So NFL officials have what they see as a problem with players seeking to make a political statement during the pregame rendition of the National Anthem. So here’s an easy and no-so radical solution: How about NFL teams stay in the locker room until after the anthem…?
Politics and football do not mix. I don’t know about you, but I watch sports to not have to think about all the issues going on in the world. Recently, politics has dominated the sports pages with stories of Colin Kaepernick, Marshawn Lynch or whoever has decided to interject politics into football.
First off, let me state I do not know what it is like to be black and I am not even going to try. In addition, I have no white guilt. I just don’t. I am sorry, but my ancestors did not own slaves and they did not fight for the South in the Civil War, so I have nothing to feel bad about.
That said, I am not going to judge black players who want to stand up against prejudice. It also makes me sick to see cops abuse their power, no matter who it is against, and I admit it does seem to happen an awful lot to people of color. I believe that the soldiers who fought for our country fought for an ideal of freedom and that we have the right to do whatever we want to do as long as we don’t hurt anyone else.
If you grew up in the inner city, I do *not* know where you are coming from, but I will defend your right to stand up and be heard. Does that mean I agree with you? Sometimes I do and sometimes I don’t. My problem with players is that, while debating social issues affecting society, they don’t deal with the injustices perpetrated against NFL players by the league on a daily basis. The NFL’s relations with retired players have been appalling, especially when it comes to those dealing with CTE.
The players need to stand up for the players that came before, who made it possible for them to play the game of football and to be compensated very well. But so far, that has not happened.
Players that do not stand for the National Anthem have that right in this free society to choose to do what they want. Now people will argue that a given NFL club can control what its employees, i.e. the players, do. But so far the NFL and its teams have not officially mandated that anybody stand, so I think that point is invalid unless a team or the league mandates that players stand.
NFL commissioner Roger Goodell himself has said that he understands the players refusing to stand and why they are doing so. If that’s the case, why do people have a problem with it? The NFL itself has disrespected our country and military, especially when it came out a few years ago that the Department of Defense had paid 14 different NFL teams a total of $5.4 million over the last four years in exchange for patriotic displays at games. Where is the outrage over that?
I know there was outrage over these shameless displays when the story broke, but the controversy qucikly subsided. Why is it different when black NFL players take a knee during the National Anthem? What is truly the worse offense? Taking a knee or taking over $5 million to “honor” the military? Putting together the NFL’s disrespecting the country and Goodell’s empathy for the players’ point of view adds up to the NFL as a whole being fine with the protests.
At its worst, the National Anthem is used as both an ideological cudgel and a marketing ploy. It’s a cheap, showy way for sports franchises to make themselves as unassailable as the song itself.

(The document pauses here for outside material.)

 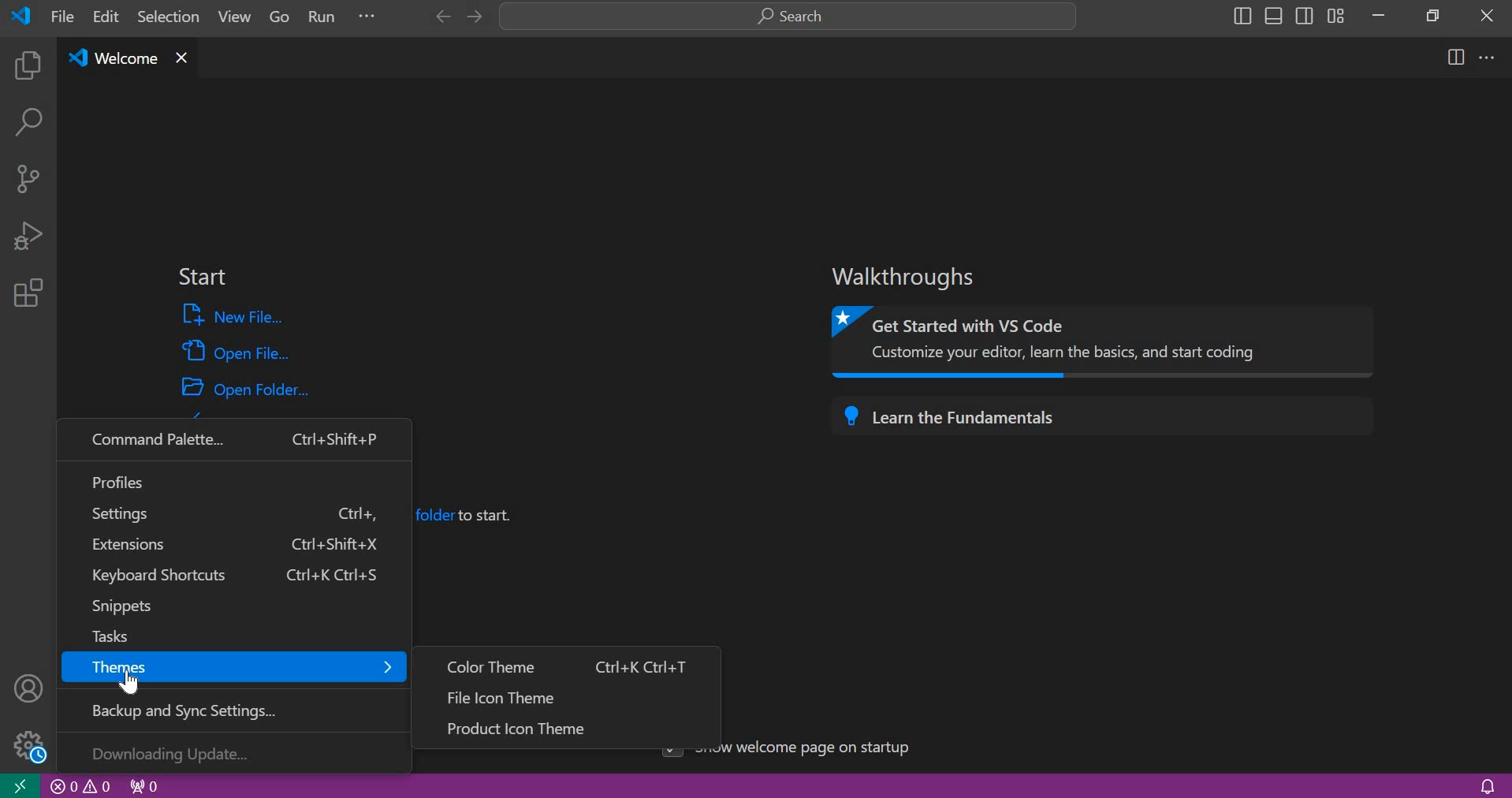 What do you see at coordinates (568, 664) in the screenshot?
I see `color theme` at bounding box center [568, 664].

You trot out some troops (see above about these troops paying for this “honor”), you play the anthem, and you are an honorable all-American franchise with honorable all-American fans doing honorable all-American things, and anyone who dares question you is dishonorable by comparison. Who could argue with a team saluting the American troops?
Ninety seconds isn’t nearly enough time to prove whether a citizen truly cares about his or her country, nor is it enough time for citizens to properly appreciate a returning veteran who has fought for his country – and who needs more support than a round of courtesy applause. These veterans need better healthcare and better treatment all-around; a 90-second tribute is not nearly enough.

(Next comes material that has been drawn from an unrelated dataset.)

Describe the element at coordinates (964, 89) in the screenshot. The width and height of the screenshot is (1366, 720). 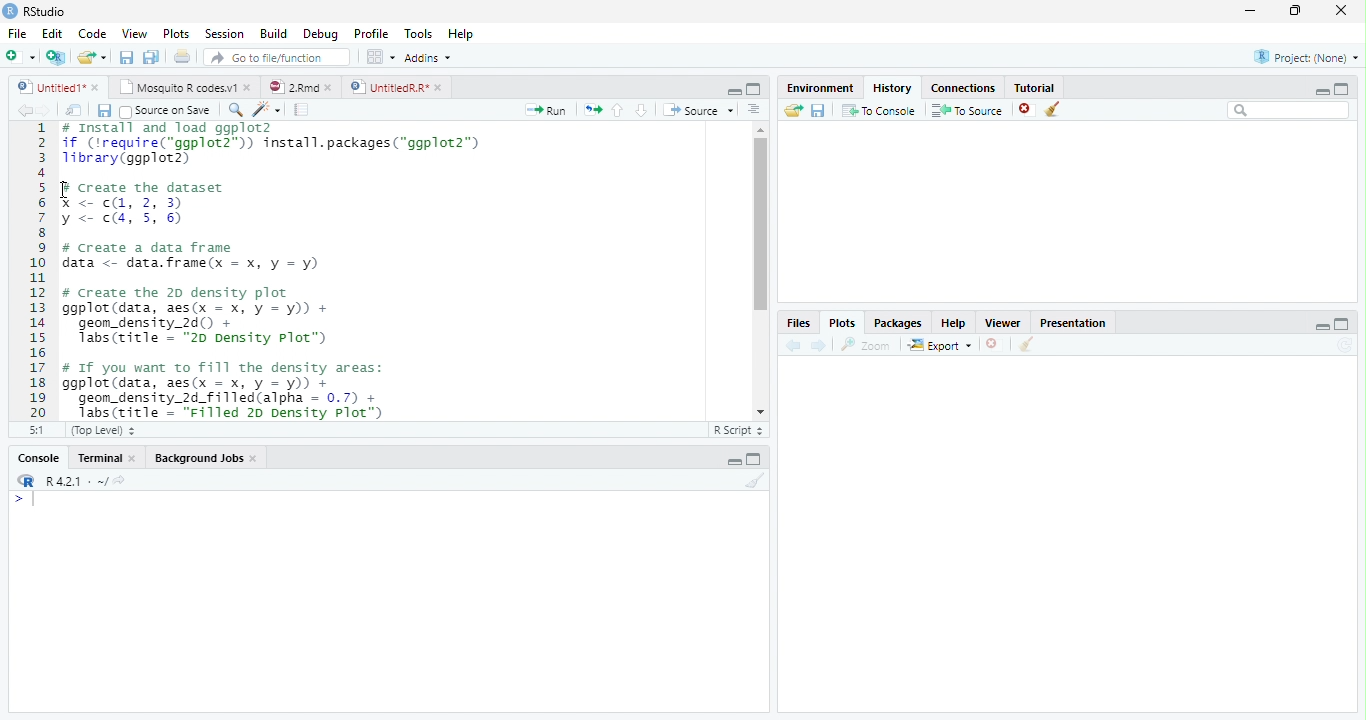
I see `Connections` at that location.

Get this (and this is the most intriguing part of this whole situation): Prior to 2009, players being on the field for the National Anthem wasn’t even standard practice. Yes, for special games like the Super Bow, players were on-field for the anthem, but only on special occasions. Now it was left up to teams as to whether they would be on the field for the anthem or not, and nobody mage a big fuss if the team choose to stay in the locker room, lets just say times have changed.
Also let me ask you this and be truthful: if you have the game on at home and performance of the anthem is shown, do you stand in your own living room? If you don’t stand, does that mean you are dishonoring America and our military?
All these protests before the game go away if players are in the locker room while the anthem is being played. The best part of this would be removing politics from football, which I think would be a great thing to do. I am reminded of all the stupid crap the crooks (Democrats and Republicans alike) are pulling the other six days of the week. Please leave Sunday to God and football and leave the crap until during the week.